> **EXERCISE DESCRIPTION**: The records under this task must be duplicated exactly.

> **EXTRACTED MATERIAL**:
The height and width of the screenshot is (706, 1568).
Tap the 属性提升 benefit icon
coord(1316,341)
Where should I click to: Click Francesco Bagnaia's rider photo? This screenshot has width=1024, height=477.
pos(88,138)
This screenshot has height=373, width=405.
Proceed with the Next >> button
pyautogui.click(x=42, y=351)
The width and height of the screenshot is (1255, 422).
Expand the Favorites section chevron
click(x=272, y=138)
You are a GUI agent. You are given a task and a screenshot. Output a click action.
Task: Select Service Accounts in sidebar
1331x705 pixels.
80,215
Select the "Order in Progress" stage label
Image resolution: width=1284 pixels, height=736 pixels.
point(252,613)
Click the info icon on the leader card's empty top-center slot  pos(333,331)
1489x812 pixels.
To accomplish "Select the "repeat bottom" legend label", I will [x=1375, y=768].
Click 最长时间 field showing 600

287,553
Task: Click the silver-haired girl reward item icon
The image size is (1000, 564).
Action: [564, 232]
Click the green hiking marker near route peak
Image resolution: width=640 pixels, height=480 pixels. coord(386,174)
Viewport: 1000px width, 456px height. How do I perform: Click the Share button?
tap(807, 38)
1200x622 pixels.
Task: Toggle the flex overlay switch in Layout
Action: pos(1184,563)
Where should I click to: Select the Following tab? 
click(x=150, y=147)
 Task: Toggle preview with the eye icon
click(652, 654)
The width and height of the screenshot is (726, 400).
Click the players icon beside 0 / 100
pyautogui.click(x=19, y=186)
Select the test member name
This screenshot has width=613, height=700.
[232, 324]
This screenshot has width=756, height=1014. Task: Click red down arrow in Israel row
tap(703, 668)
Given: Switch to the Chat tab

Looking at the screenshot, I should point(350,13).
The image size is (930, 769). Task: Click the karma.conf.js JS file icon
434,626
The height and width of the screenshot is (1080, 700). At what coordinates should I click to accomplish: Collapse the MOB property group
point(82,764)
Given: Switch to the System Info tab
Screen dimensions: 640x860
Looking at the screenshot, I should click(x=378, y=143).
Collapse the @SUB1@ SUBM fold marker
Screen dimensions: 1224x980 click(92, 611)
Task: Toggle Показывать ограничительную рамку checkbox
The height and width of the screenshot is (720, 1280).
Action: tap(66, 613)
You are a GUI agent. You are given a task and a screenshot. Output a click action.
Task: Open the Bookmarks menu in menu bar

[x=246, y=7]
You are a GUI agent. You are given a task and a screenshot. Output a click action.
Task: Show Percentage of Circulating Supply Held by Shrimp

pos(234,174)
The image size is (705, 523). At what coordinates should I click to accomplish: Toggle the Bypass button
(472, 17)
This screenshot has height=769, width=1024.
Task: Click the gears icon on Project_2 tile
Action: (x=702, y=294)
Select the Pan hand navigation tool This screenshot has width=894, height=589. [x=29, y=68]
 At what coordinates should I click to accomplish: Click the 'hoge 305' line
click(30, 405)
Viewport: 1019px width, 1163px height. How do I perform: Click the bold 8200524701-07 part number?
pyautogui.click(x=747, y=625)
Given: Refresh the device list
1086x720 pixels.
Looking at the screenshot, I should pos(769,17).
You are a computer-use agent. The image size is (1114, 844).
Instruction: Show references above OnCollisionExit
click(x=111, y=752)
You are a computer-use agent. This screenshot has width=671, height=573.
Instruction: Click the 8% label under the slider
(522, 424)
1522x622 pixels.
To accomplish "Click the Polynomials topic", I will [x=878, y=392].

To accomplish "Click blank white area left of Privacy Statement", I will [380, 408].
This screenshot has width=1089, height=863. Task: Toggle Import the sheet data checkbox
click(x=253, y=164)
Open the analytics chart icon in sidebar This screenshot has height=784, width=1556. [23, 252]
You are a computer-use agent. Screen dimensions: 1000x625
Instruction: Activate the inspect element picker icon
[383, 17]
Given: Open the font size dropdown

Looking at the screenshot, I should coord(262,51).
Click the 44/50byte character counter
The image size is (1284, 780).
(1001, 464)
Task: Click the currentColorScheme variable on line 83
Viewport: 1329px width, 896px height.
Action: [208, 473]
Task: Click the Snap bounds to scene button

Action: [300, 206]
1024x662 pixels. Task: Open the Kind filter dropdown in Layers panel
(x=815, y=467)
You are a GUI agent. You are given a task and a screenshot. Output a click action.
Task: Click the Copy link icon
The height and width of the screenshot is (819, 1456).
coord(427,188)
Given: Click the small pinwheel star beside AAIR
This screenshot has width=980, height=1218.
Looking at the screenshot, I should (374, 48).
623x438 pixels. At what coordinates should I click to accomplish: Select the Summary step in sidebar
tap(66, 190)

> **YOUR RESPONSE**:
The height and width of the screenshot is (706, 1568).
Tap the 属性提升 benefit icon
coord(1316,341)
Where should I click to: Click Francesco Bagnaia's rider photo? This screenshot has width=1024, height=477.
pos(88,138)
This screenshot has height=373, width=405.
Proceed with the Next >> button
pyautogui.click(x=42, y=351)
The width and height of the screenshot is (1255, 422).
Expand the Favorites section chevron
click(x=272, y=138)
You are a GUI agent. You are given a task and a screenshot. Output a click action.
Task: Select Service Accounts in sidebar
1331x705 pixels.
80,215
Select the "Order in Progress" stage label
Image resolution: width=1284 pixels, height=736 pixels.
point(252,613)
Click the info icon on the leader card's empty top-center slot  pos(333,331)
1489x812 pixels.
To accomplish "Select the "repeat bottom" legend label", I will [x=1375, y=768].
Click 最长时间 field showing 600

287,553
Task: Click the silver-haired girl reward item icon
The image size is (1000, 564).
Action: [564, 232]
Click the green hiking marker near route peak
Image resolution: width=640 pixels, height=480 pixels. coord(386,174)
Viewport: 1000px width, 456px height. How do I perform: Click the Share button?
tap(807, 38)
1200x622 pixels.
Task: Toggle the flex overlay switch in Layout
Action: pos(1184,563)
Where should I click to: Select the Following tab? 
click(x=150, y=147)
 Task: Toggle preview with the eye icon
click(652, 654)
The width and height of the screenshot is (726, 400).
Click the players icon beside 0 / 100
pyautogui.click(x=19, y=186)
Select the test member name
This screenshot has width=613, height=700.
[232, 324]
This screenshot has width=756, height=1014. Task: Click red down arrow in Israel row
tap(703, 668)
Given: Switch to the Chat tab

Looking at the screenshot, I should point(350,13).
The image size is (930, 769). Task: Click the karma.conf.js JS file icon
434,626
The height and width of the screenshot is (1080, 700). At what coordinates should I click to accomplish: Collapse the MOB property group
point(82,764)
Given: Switch to the System Info tab
Screen dimensions: 640x860
Looking at the screenshot, I should click(x=378, y=143).
Collapse the @SUB1@ SUBM fold marker
Screen dimensions: 1224x980 click(92, 611)
Task: Toggle Показывать ограничительную рамку checkbox
The height and width of the screenshot is (720, 1280).
Action: tap(66, 613)
You are a GUI agent. You are given a task and a screenshot. Output a click action.
Task: Open the Bookmarks menu in menu bar

[x=246, y=7]
You are a GUI agent. You are given a task and a screenshot. Output a click action.
Task: Show Percentage of Circulating Supply Held by Shrimp

pos(234,174)
The image size is (705, 523). At what coordinates should I click to accomplish: Toggle the Bypass button
(472, 17)
This screenshot has height=769, width=1024.
Task: Click the gears icon on Project_2 tile
Action: (x=702, y=294)
Select the Pan hand navigation tool This screenshot has width=894, height=589. [x=29, y=68]
 At what coordinates should I click to accomplish: Click the 'hoge 305' line
click(30, 405)
Viewport: 1019px width, 1163px height. How do I perform: Click the bold 8200524701-07 part number?
pyautogui.click(x=747, y=625)
Given: Refresh the device list
1086x720 pixels.
Looking at the screenshot, I should pos(769,17).
You are a computer-use agent. The image size is (1114, 844).
Instruction: Show references above OnCollisionExit
click(x=111, y=752)
You are a computer-use agent. This screenshot has width=671, height=573.
Instruction: Click the 8% label under the slider
(522, 424)
1522x622 pixels.
To accomplish "Click the Polynomials topic", I will [x=878, y=392].

To accomplish "Click blank white area left of Privacy Statement", I will [380, 408].
This screenshot has width=1089, height=863. Task: Toggle Import the sheet data checkbox
click(x=253, y=164)
Open the analytics chart icon in sidebar This screenshot has height=784, width=1556. [23, 252]
You are a computer-use agent. Screen dimensions: 1000x625
Instruction: Activate the inspect element picker icon
[383, 17]
Given: Open the font size dropdown

Looking at the screenshot, I should coord(262,51).
Click the 44/50byte character counter
The image size is (1284, 780).
(1001, 464)
Task: Click the currentColorScheme variable on line 83
Viewport: 1329px width, 896px height.
Action: [208, 473]
Task: Click the Snap bounds to scene button

Action: [300, 206]
1024x662 pixels. Task: Open the Kind filter dropdown in Layers panel
(x=815, y=467)
You are a GUI agent. You are given a task and a screenshot. Output a click action.
Task: Click the Copy link icon
The height and width of the screenshot is (819, 1456).
coord(427,188)
Given: Click the small pinwheel star beside AAIR
This screenshot has width=980, height=1218.
Looking at the screenshot, I should (374, 48).
623x438 pixels. At what coordinates should I click to accomplish: Select the Summary step in sidebar
tap(66, 190)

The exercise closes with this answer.